The Liberal party campaign platform promises to create a strategy to address problematic substance use to end the opioid crisis and to spend $500 million to help the provinces and territories provide a full range of evidence-based treatment. It also pledges $25 million to combat addiction stigma and to work with the provinces to create standards for substance use treatment programs.

NDP and Greens call for decriminalization

As overdose deaths threaten to hit another record high in Peterborough this year, the local NDP and Green Party candidates are calling for an end to criminal penalties for simple drug possession.

NDP candidate Joy Lachica said treating drug use as a criminal issue is an “approach that is from a different generation, a different time, a different set of circumstances.”

“Why would we be laying any kind of a criminal charge against people that are just trying to get well?” Lachica said. “We need compassion, we need empathy.”

The NDP campaign platform vows to decriminalize possession of small amounts of illegal drugs and create a safe supply of alternatives to toxic street drugs.

It also pledges to declare the opioid crisis a public health emergency, support overdose prevention sites and expand access to addiction treatment. The party would also launch an investigation into the role drug companies played in fanning the opioid crisis.

Green Party candidate Chanté White blamed the epidemic on “a few greedy and opportunistic drug companies [that] marketed their drugs, knowingly making people become addicts.” She said her party would “lift people out of addiction” by channelling money currently spent on enforcement of drug laws into mental health and addiction treatment. Her party’s platform also calls for illicit drugs to be regulated, as is now the case with cannabis. 

Ferreri suggested there should be some leniency around drug possession, but stopped short of calling for decriminalization. “We don’t need to punish people who are suffering, we need to support them,” she said, echoing the words of her party leader. But O’Toole has said the matter should be left to “judicial discretion.” 

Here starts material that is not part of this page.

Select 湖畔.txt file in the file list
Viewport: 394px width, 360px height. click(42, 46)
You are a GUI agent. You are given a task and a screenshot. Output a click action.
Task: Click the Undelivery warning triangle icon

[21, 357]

Monsef said her party is open to working with individual jurisdictions that want to decriminalize illegal drugs within their borders. “We are already working with provinces like B.C. who have said ‘we want to decriminalize,’ and if there are provinces like Ontario who want to move ahead, we’re going to do so carefully with science and evidence and compassion as the key components of our steps forward,” she said. (B.C. Premier John Horgan called on the federal government to decriminalize simple possession in an open letter last year). 

The Liberals would also amend the Criminal Code to repeal relevant mandatory minimum penalties for drug-related offences.

Lawton said the People’s Party is opposed to decriminalization. He said doing so would “normalize” addiction, not help people “break free from” it.

Independent candidate Bob Bowers said laws around street drugs should be the same as those around cannabis, alcohol and cigarettes.

With files from Ayesha Barmania and Will Pearson.